We may be unable to continue to open new stores and enter new markets successfully. An important part of our
business plan is to increase our number of stores and enter new geographic markets. We opened 88 stores during fiscal
2004 and currently plan to open approximately 110 new stores in fiscal 2005, with a major new market entry in Chicago,
Illinois. For our growth strategy to be successful, we must identify and lease favorable store sites, hire and train associates
and adapt management and operational systems to meet the needs of our expanded operations. These tasks may be
difficult to accomplish successfully. If we are unable to open new stores as quickly as planned, our future sales and profits
could be materially adversely affected. Even if we succeed in opening new stores, these new stores may not achieve the
same sales or profit levels as our existing stores. Also, our expansion strategy includes opening new stores in markets
where we already have a presence so we can take advantage of economies of scale in marketing, distribution and
supervision costs. However, these new stores may result in the loss of sales in existing stores in nearby areas.
Our growth may continue to strain operations, which could adversely affect our business and financial results. Our
business has grown dramatically over the past several years through organic growth and through the acquisition of
Medical Arts Press, Inc., the European mail order businesses and Office World. Accordingly, sales, number of stores,
number of countries in which we conduct business and number of associates have grown. This growth has placed
significant demands on management and operational systems. If we are not successful in upgrading our operational and
financial systems, expanding our management team and increasing and effectively managing our associate base, this
growth is likely to result in operational inefficiencies and ineffective management of the business and associates, which
will in turn adversely affect our business and financial performance.
Our operating results may be impacted by changes in the economy.
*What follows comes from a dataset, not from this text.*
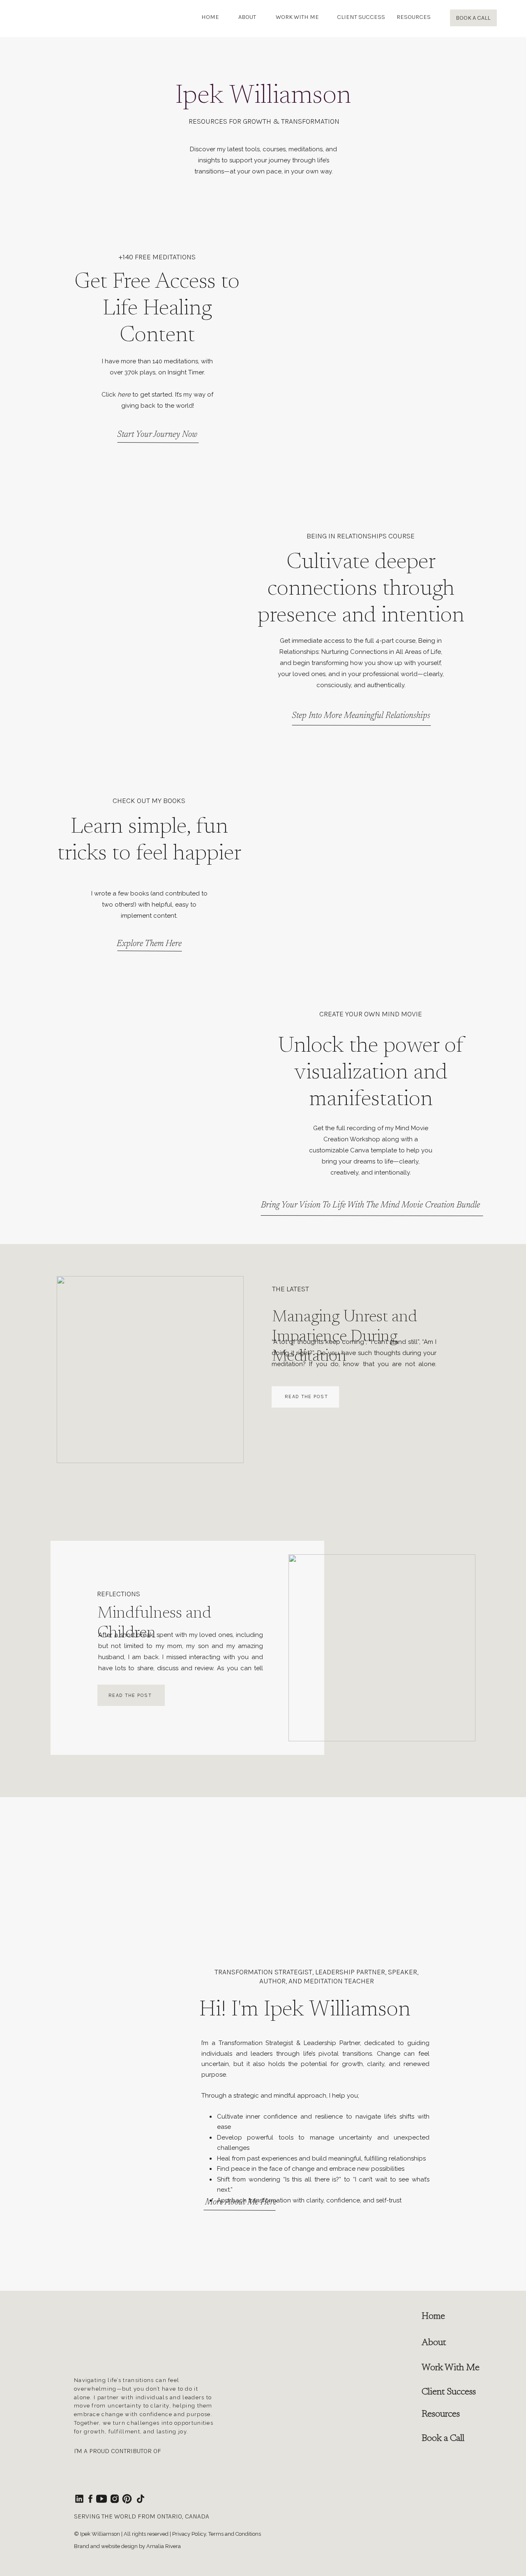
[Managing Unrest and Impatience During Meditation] (150, 1369)
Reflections (118, 1593)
Our operating results are directly impacted by the
health of the North American, European and South American economies. Current economic conditions may adversely
affect our business and our results of operations.
Our stock price may fluctuate based on market expectations. The public trading of our stock is based in large part on
market expectations that our business will continue to grow and that we will achieve certain levels of net income. If the
securities analysts that regularly follow our stock lower their rating or lower their projections for future growth and
financial performance, the market price of our stock is likely to drop significantly. In addition, if our quarterly financial
performance does not meet the expectations of securities analysts, our stock price would likely decline. The decrease in
the stock price may be disproportionate to the shortfall in our financial performance.
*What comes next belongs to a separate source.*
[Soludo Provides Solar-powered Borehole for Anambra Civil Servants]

Our quarterly operating results are subject to significant fluctuation. Our operating results have fluctuated from
quarter to quarter in the past, and we expect that they will continue to do so in the future. Our earnings may not continue
to grow at rates similar to the growth rates achieved in recent years and may fall short of either a prior fiscal period or
investors’ expectations. Factors that could cause these quarterly fluctuations include the following: the extent to which
sales in new stores result in the loss of sales in existing stores; the mix of products sold; pricing actions of competitors; the
level of advertising and promotional expenses; and seasonality, primarily because the sales and profitability of our stores
are typically slightly lower in the first and second quarter of the fiscal year than in other quarters. Most of our operating
expenses, such as rent expense, advertising expense and employee salaries, do not vary directly with the amount of sales
and are difficult to adjust in the short term. As a result, if sales in a particular quarter are below expectations for that
quarter, we may not proportionately reduce operating expenses for that quarter, and therefore such a sales shortfall
would have a disproportionate effect on our net income for the quarter.